Die dritte Art von Teilungstischen erfordert weder Schablonen, noch das Einsetzen von
Sperrklötzen. Das Einstellen der Nietung in der Längsrichtung erfolgt bei ihnen
ebenso wie die der Querteilung vor jedesmaligem Lochen von derselben Stelle aus und
zwar durch zwei Hebel, von denen einer die Grobeinstellung auf Zoll, der andere die
Feineinstellung auf 1/16 Zoll besorgt. Diese Hebel regeln die Vorschubweite zwischen zwei
Stanzbewegungen und erzeugen die Aenderung des Uebersetzungsverhältnisses beider
Bewegungen gewöhnlich durch Kulissen (s. Fig. 20).
Um permanente Unterstützung der zu lochenden Profile zu ermöglichen, befindet sich
der Teiltisch neben der Stanze. Am Teiltisch werden die Profile seitlich
festgeklemmt, die im übrigen auf den üblichen Rollentisch sich auflegend der Stanze
zugeführt werden.
Diese Maschine ist die teuerste (12–15000 Dollar); sie hat den Vorteil, an
Einstellungszeit für ein einzelnes Stück zu sparen, dagegen scheint die Bearbeitung
von lauter gleichen Stücken keinen oder nur höchstens den Vorteil zu bieten, dass
der Vorarbeiter sich an die vorliegende Werkzeichnung gewöhnt. Die Aufmerksamkeit
und Geschicklichkeit des Vorarbeiters ist hier jedenfalls in weit höherem Grade
erforderlich als bei den vorherbesprochenen Ausführungsarten.
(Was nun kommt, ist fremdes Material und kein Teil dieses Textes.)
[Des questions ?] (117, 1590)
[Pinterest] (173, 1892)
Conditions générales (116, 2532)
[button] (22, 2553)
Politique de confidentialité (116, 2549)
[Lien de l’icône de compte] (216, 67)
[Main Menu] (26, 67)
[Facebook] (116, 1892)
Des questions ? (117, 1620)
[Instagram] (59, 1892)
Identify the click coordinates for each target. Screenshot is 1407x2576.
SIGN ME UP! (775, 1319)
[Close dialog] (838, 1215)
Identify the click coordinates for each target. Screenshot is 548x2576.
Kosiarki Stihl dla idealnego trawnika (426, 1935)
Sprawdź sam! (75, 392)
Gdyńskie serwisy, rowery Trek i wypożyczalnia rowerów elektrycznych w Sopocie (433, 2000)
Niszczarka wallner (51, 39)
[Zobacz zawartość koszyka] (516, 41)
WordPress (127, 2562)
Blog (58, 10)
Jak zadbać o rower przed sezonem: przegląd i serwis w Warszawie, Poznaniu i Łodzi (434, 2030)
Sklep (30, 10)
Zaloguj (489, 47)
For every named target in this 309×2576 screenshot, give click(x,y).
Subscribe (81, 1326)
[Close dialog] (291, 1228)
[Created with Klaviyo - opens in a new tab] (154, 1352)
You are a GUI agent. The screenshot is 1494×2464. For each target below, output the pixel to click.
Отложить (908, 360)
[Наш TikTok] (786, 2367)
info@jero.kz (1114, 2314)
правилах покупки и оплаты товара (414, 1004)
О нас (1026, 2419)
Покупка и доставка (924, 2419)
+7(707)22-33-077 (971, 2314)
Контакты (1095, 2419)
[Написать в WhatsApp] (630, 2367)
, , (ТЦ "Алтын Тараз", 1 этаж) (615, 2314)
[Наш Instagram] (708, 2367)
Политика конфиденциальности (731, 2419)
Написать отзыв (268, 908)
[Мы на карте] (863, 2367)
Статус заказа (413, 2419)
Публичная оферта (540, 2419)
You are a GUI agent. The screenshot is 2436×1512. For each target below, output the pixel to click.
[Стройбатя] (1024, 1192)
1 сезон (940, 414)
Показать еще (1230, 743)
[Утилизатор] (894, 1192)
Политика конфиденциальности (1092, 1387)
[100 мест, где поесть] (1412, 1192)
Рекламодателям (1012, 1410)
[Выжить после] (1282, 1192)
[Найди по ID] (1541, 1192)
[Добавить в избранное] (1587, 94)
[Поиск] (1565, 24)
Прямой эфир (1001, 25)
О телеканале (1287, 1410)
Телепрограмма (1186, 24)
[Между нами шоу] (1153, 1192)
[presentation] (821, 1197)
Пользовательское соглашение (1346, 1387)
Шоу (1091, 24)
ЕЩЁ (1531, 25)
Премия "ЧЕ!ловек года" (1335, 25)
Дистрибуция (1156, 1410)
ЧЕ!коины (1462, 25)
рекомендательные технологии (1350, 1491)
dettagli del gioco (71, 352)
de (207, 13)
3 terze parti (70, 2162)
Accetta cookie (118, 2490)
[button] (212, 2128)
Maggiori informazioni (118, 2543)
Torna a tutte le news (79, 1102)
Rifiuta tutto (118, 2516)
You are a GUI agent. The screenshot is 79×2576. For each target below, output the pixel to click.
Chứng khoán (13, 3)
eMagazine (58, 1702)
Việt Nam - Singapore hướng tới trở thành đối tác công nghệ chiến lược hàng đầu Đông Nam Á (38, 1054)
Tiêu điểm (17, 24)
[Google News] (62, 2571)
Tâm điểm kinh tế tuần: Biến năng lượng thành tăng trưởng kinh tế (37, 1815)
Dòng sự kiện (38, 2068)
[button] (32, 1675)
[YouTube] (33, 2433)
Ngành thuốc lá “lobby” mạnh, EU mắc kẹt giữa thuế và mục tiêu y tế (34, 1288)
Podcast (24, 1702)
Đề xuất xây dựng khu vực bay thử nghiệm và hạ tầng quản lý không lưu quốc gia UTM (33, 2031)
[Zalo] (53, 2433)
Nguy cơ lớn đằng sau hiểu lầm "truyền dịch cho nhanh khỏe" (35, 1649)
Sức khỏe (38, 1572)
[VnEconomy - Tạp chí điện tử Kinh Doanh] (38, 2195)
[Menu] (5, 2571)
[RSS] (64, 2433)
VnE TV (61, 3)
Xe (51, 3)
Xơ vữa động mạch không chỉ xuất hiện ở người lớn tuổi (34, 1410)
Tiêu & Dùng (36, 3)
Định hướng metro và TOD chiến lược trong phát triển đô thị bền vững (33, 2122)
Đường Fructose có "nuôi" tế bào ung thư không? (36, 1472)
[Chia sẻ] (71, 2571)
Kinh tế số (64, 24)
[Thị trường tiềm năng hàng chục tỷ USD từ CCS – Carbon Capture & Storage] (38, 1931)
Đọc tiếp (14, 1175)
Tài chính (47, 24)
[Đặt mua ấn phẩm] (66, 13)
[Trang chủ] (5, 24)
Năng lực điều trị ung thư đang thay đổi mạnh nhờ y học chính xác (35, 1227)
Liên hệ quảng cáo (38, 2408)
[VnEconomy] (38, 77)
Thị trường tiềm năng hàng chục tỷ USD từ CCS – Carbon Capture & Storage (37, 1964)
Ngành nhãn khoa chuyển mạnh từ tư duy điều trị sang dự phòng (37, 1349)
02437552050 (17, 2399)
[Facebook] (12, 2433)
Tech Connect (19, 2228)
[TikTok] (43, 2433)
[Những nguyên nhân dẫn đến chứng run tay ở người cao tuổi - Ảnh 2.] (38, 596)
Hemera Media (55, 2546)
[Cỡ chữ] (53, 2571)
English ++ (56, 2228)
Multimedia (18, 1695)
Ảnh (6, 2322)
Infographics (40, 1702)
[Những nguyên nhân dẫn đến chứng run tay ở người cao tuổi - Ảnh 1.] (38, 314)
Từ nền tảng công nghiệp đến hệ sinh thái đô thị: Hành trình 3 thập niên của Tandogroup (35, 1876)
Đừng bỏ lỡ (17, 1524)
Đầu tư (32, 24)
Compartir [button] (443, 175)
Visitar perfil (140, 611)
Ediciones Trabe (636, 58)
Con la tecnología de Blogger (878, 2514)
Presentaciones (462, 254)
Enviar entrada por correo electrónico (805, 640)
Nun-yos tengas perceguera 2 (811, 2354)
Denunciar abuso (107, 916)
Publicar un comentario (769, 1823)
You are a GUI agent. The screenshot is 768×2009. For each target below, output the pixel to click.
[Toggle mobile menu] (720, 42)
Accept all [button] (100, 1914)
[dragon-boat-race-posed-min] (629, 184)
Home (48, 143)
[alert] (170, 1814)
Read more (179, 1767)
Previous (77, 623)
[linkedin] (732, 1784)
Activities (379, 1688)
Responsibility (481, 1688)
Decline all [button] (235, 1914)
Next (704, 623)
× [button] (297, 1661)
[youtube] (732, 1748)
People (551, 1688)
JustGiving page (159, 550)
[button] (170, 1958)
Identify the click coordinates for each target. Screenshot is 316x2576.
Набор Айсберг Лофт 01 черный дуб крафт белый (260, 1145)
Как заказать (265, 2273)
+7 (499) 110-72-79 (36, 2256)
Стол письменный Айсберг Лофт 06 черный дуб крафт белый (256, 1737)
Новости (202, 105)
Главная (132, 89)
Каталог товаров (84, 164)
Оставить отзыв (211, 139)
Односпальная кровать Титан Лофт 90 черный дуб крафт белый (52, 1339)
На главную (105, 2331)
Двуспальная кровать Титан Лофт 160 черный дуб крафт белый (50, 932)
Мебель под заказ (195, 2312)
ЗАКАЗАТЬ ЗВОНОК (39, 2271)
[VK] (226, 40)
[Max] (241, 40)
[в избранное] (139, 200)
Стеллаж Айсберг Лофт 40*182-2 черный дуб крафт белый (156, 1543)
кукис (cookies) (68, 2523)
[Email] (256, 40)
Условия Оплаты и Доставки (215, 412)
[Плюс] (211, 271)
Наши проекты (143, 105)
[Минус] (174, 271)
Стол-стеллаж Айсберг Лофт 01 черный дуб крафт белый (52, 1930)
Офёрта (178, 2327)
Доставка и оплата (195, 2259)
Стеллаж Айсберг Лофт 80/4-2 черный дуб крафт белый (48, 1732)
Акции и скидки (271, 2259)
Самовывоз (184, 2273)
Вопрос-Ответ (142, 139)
Bemerkenswert ist,
dass man in Pencoyd eine Maschine dieser dritten Art aufgestellt hat, während
dieselbe Werkleitung in Ambridge zur zweiten Bauart übergegangen ist.
Nachbohren.
Während die grossen Blech- und Trägerscheren am zweckmässigsten mit hydraulischem
Antrieb arbeiten, werden die neueren Lochstanzen, Profilscheren und Bohrmaschinen
mit Elektromotoren betrieben, deren Kraftübertragung entweder durch Zahnräder oder
der elastischeren Kupplung wegen durch Riementrieb geschieht. Einzelne Typen werden
bei der Beschreibung der einzelnen Werke noch gezeigt werden. Erwähnenswert ist hier
der selbsttätige Nachschub der Radialbohrmaschinen durch Druckluft, wie er von Reynders bei der Pennsylvania
Steel Co. angewandt ist.
Das Nachbohren der Löcher kann nach verschiedenen Methoden erfolgen. Für lange,
schwere Stücke, wie fertige Blechträger, erweist es sich als vorteilhaft, bis zu
acht Radialbohrer an einem Portalkran zu montieren, diesen über die nebeneinander
flachgelegten Träger zu fahren und gleichzeitig soviel Löcher wie möglich
nachzubohren. Die Bohrmaschinen erhalten gemeinsamen Antrieb durch einen
Elektromotor. Eine genauere Beschreibung einer solchen Bohranlage wird bei der
Besprechung des Ambridge Werkes gegeben werden. Fig. 21 zeigt die Bohranlage in Pencoyd.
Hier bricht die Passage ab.